La coopération entre Tunis et Lomé prend un nouveau cadre avec la signature d’un mémorandum d’entente visant à structurer des consultations régulières entre les deux ministères des Affaires étrangères. L’accord a été conclu à Tunis entre Mohamed Ali Nafti et Robert Dussey, ouvrant la voie à un suivi plus organisé des échanges bilatéraux et à une meilleure coordination des initiatives communes.

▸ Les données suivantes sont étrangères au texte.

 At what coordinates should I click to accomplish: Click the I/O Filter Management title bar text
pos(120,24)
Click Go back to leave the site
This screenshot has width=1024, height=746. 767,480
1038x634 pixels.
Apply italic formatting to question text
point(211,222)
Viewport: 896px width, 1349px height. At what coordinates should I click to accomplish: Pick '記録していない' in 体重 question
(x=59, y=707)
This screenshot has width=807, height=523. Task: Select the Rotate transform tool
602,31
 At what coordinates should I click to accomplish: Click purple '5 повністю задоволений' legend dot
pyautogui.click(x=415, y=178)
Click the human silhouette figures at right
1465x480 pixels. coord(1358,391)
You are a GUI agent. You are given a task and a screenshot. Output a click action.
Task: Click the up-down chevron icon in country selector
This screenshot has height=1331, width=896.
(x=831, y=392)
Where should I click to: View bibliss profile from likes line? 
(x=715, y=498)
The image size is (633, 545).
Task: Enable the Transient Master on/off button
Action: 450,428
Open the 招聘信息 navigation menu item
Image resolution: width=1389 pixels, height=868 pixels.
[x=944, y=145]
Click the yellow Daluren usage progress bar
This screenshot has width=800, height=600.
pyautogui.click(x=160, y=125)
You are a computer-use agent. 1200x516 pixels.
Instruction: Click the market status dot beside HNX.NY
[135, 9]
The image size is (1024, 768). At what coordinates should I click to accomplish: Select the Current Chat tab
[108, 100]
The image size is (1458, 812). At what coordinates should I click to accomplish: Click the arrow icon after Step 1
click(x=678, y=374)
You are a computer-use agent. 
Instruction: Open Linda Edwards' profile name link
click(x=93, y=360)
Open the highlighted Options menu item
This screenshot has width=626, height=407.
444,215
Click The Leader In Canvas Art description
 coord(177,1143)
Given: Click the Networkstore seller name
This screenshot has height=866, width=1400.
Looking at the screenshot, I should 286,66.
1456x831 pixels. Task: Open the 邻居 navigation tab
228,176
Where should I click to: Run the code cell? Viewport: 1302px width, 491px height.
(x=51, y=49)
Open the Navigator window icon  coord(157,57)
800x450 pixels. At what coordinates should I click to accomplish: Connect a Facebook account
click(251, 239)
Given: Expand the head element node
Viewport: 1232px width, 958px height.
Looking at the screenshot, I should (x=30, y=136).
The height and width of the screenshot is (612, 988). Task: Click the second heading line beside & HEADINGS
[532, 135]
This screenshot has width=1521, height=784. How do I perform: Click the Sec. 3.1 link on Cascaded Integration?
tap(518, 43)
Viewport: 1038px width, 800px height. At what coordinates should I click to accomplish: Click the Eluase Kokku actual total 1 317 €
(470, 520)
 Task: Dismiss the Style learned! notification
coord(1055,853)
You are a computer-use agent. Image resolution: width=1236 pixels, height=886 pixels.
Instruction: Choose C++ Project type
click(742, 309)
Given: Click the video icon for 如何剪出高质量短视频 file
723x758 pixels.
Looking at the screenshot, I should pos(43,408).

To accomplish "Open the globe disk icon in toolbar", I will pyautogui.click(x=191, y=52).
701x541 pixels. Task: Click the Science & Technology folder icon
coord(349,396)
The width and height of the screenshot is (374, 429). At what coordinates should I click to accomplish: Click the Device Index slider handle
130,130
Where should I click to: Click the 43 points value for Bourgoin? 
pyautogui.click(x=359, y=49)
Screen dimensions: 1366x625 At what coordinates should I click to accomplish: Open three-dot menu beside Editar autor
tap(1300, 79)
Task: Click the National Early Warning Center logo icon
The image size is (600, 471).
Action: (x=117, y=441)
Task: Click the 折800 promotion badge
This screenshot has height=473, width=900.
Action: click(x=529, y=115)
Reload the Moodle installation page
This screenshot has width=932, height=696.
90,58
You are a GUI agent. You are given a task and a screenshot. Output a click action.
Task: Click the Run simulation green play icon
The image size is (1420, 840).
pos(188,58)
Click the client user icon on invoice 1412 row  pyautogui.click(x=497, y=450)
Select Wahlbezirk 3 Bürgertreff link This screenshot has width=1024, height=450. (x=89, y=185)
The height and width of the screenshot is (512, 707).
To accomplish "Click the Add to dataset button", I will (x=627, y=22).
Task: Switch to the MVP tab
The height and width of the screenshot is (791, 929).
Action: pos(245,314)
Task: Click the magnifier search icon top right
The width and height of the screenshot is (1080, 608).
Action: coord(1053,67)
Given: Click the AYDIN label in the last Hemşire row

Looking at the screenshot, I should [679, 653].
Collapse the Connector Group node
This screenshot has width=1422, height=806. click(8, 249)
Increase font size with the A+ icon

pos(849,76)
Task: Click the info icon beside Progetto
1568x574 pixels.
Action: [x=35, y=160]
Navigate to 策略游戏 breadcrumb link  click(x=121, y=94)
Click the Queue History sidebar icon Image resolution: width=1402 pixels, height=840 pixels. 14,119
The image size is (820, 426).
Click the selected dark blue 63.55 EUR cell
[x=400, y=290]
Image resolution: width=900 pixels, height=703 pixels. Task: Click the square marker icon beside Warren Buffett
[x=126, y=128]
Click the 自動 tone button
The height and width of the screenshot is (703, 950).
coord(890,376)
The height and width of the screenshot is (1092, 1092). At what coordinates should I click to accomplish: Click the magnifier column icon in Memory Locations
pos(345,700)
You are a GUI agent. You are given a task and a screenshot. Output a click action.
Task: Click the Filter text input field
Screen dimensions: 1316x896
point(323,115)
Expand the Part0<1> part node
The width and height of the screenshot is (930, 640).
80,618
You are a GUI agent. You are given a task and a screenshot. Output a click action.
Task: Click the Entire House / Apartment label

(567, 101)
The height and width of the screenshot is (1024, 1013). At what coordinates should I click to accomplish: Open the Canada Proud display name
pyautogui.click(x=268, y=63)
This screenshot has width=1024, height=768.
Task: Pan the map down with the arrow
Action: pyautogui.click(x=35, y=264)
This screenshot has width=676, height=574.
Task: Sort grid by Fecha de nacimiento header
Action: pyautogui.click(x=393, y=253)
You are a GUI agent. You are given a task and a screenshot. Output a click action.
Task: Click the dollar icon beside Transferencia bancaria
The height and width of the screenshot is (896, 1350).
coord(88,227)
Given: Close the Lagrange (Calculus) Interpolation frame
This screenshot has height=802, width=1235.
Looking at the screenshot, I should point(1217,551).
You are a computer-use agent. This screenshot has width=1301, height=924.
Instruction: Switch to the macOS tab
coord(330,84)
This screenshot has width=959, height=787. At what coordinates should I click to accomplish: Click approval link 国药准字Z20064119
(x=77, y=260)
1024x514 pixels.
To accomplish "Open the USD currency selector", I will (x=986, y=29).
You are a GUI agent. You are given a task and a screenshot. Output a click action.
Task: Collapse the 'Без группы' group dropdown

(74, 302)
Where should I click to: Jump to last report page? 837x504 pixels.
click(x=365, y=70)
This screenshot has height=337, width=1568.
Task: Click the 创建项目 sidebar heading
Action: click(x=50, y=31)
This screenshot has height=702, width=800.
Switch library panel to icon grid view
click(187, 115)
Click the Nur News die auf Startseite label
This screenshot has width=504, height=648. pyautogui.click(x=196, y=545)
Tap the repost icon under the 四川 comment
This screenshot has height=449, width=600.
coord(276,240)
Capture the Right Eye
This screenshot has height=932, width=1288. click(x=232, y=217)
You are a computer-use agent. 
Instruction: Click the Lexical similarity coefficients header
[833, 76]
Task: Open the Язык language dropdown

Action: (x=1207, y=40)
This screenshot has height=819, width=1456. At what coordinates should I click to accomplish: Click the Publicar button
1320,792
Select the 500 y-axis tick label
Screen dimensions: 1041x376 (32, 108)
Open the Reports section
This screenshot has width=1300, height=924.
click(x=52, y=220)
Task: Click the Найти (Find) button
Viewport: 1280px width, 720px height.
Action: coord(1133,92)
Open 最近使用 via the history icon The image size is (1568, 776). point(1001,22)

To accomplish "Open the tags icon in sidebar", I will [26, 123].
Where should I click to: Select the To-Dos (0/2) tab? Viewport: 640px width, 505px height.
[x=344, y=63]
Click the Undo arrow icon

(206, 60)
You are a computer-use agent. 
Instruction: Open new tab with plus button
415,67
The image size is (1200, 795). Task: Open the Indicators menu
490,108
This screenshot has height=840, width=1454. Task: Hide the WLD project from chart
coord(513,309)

Au cœur des échanges figure un programme de travail couvrant la période 2026-2027. Il associe acteurs publics et privés autour de plusieurs secteurs identifiés comme prioritaires. La santé numérique, l’enseignement supérieur, la formation diplomatique, la cybersécurité, le tourisme médical ainsi que les technologies de l’information y occupent une place importante. Les deux parties ont également retenu les infrastructures, les réseaux électriques et hydrauliques parmi les axes de collaboration envisagés.
Les discussions ont permis de rappeler la longévité des relations entre les deux pays, établies depuis 1965. Les deux ministres ont mis en avant la nécessité de renforcer les échanges directs entre administrations et opérateurs économiques afin de faciliter la mise en œuvre des projets. Une attention particulière a été accordée aux opportunités offertes par la Zone de libre-échange continentale africaine (ZLECAf), avec la volonté de dynamiser les flux commerciaux autour de produits identifiés, notamment l’huile d’olive et les dattes pour la Tunisie, ainsi que le cacao pour le Togo.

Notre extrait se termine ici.